[Data provided]
BEGIN
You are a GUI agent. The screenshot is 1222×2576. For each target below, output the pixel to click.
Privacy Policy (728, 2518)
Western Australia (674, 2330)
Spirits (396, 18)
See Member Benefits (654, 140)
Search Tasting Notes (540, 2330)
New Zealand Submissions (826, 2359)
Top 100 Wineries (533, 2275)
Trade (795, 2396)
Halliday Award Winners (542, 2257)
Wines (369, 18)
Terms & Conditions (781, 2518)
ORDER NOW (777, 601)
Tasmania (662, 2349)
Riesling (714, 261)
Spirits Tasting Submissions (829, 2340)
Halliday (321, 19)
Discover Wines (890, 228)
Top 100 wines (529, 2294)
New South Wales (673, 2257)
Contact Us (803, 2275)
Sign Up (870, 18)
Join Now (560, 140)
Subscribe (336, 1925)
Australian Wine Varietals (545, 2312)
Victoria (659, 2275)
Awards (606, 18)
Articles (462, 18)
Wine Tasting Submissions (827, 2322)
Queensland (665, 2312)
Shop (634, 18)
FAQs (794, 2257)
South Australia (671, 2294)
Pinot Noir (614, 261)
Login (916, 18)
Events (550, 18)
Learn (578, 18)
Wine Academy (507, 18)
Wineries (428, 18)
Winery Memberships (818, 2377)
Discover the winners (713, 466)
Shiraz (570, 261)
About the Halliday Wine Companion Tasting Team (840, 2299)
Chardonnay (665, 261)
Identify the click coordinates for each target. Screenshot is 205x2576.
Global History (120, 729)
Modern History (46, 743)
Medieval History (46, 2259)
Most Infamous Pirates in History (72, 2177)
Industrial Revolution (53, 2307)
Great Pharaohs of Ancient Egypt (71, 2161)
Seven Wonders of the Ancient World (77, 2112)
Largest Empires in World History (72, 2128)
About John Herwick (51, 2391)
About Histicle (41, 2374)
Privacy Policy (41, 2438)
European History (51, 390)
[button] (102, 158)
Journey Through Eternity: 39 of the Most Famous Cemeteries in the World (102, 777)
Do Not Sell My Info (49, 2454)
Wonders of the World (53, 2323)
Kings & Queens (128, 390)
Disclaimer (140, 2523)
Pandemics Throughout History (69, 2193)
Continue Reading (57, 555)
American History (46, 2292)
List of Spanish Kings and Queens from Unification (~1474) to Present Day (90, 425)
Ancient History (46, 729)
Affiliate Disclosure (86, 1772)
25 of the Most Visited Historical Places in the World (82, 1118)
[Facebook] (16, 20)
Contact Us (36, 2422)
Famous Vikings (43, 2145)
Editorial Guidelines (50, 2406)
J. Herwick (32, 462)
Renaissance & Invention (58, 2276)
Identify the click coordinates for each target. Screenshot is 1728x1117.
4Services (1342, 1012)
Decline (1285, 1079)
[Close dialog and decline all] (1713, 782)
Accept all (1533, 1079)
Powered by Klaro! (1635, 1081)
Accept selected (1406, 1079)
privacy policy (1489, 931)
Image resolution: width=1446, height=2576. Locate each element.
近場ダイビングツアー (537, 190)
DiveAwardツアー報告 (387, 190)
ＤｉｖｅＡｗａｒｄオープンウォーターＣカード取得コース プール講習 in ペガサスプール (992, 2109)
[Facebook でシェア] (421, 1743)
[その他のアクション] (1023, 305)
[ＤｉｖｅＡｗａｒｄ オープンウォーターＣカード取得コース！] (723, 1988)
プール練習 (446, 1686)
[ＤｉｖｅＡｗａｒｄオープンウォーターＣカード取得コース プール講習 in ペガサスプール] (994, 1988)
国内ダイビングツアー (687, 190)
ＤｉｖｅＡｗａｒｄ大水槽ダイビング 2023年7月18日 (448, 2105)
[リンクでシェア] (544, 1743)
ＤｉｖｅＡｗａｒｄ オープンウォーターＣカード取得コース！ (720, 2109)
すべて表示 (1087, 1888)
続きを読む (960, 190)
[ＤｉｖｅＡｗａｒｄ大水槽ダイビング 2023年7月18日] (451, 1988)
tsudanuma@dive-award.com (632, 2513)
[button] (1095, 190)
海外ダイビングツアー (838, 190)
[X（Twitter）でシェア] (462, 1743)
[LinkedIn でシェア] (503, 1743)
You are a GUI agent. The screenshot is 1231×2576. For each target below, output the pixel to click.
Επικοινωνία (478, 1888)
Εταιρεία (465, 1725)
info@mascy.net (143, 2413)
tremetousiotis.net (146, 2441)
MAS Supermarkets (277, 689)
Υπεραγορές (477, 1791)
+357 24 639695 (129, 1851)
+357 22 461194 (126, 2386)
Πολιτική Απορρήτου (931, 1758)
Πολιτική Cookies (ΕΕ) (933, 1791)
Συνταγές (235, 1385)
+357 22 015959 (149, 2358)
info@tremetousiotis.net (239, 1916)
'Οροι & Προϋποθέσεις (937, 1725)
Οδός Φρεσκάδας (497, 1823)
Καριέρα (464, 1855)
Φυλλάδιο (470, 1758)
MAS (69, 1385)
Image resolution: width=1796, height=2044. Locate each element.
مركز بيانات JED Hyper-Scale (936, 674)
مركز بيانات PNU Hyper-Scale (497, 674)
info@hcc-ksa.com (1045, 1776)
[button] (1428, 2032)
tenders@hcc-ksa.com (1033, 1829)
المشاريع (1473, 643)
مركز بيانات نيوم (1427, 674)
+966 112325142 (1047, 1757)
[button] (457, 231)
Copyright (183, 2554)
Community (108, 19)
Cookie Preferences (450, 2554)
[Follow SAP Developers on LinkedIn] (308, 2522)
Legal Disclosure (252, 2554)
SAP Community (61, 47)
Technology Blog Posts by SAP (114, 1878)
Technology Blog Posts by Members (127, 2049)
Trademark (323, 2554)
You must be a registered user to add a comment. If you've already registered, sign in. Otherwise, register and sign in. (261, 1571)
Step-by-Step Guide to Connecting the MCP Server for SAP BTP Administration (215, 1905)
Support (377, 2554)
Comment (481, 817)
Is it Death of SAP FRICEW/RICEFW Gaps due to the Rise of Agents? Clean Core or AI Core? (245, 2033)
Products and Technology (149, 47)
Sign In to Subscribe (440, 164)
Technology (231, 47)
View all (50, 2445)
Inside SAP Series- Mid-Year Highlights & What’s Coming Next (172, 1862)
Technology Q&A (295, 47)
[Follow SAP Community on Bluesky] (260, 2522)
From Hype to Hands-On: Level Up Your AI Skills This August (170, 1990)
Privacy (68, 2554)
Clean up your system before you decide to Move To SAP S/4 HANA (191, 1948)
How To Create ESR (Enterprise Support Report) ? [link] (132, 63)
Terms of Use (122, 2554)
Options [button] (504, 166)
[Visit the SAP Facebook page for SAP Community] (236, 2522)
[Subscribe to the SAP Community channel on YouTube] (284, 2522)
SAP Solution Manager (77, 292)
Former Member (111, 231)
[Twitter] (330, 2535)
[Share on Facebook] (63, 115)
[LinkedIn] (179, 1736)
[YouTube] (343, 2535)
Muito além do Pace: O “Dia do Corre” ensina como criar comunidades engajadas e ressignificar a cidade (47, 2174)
END
Above are records; repeat only the lines starting at the line with "Winery Memberships (818, 2377)" and ending at the line with "Most Infamous Pirates in History (72, 2177)", exactly as they appear, both included.

[Response area]
Winery Memberships (818, 2377)
Discover the winners (713, 466)
Shiraz (570, 261)
About the Halliday Wine Companion Tasting Team (840, 2299)
Chardonnay (665, 261)
Identify the click coordinates for each target. Screenshot is 205x2576.
Global History (120, 729)
Modern History (46, 743)
Medieval History (46, 2259)
Most Infamous Pirates in History (72, 2177)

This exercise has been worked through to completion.